Sunny, in her beautiful Missoni wrap dress, was horizontal on the concrete path and Stu was disentangling himself from the thorny bush. The three of us held our breaths as these two impeccably dressed, dignified humans found themselves sprawled in front of the house.
Then Stu fell back into the bush and started laughing hysterically. Sunny looked paralyzed for a second, sitting up as she stared at the man across from her. He was laughing so hard that he clutched his chest with both hands. Is this guy off his rocker?
Then Sunny’s face cracked into the biggest smile I had ever seen on her—it actually took my breath away.
Had my aunt ever been this happy? She got to her high-heels-clad feet, hiked her dress up, and held her hand out to him as she laughed.
He looked up at her, and he was dazzled.
Actual stars in his eyes. He took her hand and she heaved him up.
As they stood next to each other, laughing and trying to catch their breaths, I closed the curtain.
“Let’s give them some privacy,” I said in a hush, pushing my grandparents back to the sofa.
But things were changed in the room—we knew Sunny had found her fated.
And the sheen of tears in Halmoni’s eyes expressed a relief so profound that it made me reach over and squeeze her hand. This was the power of love.

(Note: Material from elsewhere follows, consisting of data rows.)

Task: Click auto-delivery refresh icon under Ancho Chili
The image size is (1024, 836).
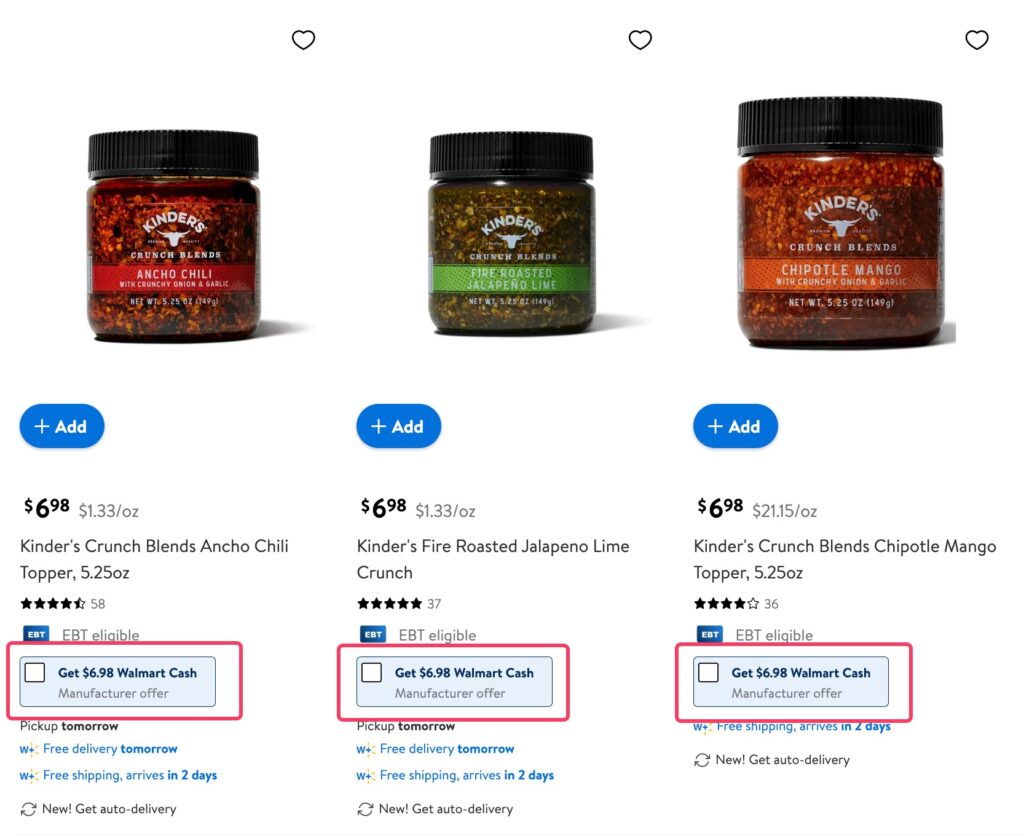Action: click(x=28, y=809)
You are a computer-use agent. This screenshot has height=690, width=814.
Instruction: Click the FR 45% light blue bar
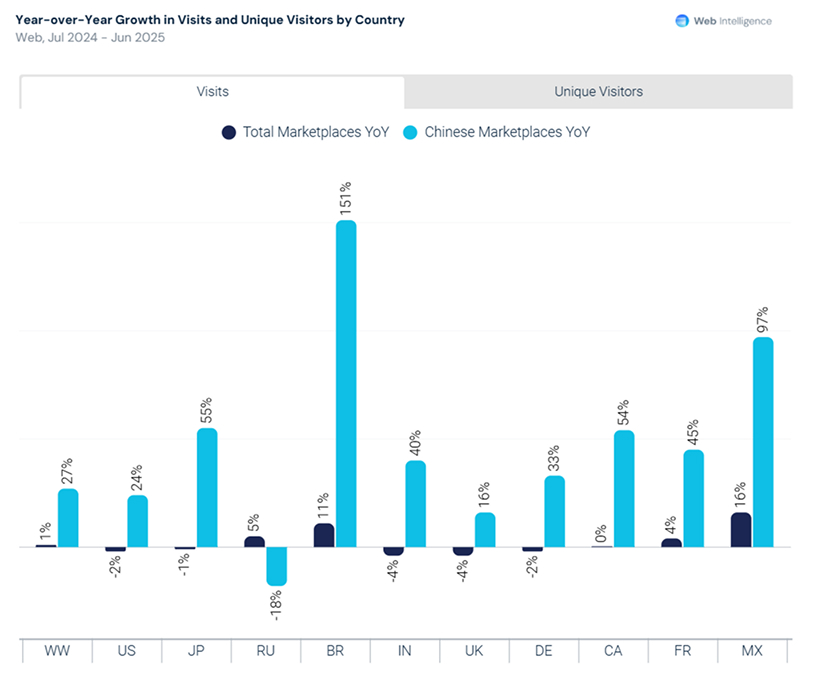694,498
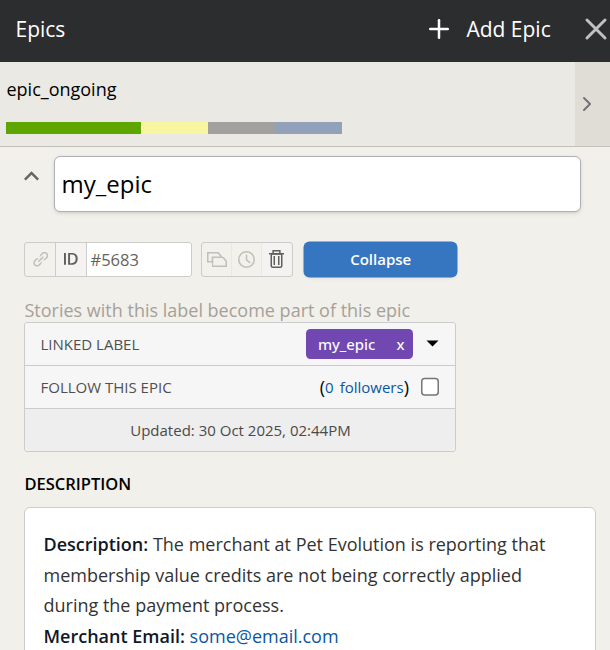Toggle the Follow This Epic checkbox
This screenshot has width=610, height=650.
pyautogui.click(x=430, y=388)
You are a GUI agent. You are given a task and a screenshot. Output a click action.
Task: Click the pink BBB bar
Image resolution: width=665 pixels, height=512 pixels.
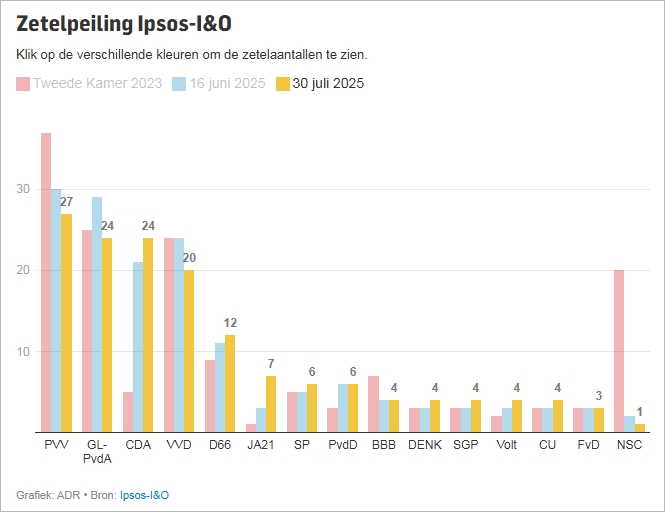click(x=373, y=404)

In present day, Stu squeezes my arm and says, “Welcome to another great decade, Cass.”
After being properly plied with wine and massage chairs, we all sit down to dinner in the backyard.
Twinkly string lights drape across the pillars of the stone terrace, and the water feature, a small babbling brook that feeds into their pool and hot tub, is lit up as well.
White roses and lavender bloom around us and I feel incredibly lucky for all of it.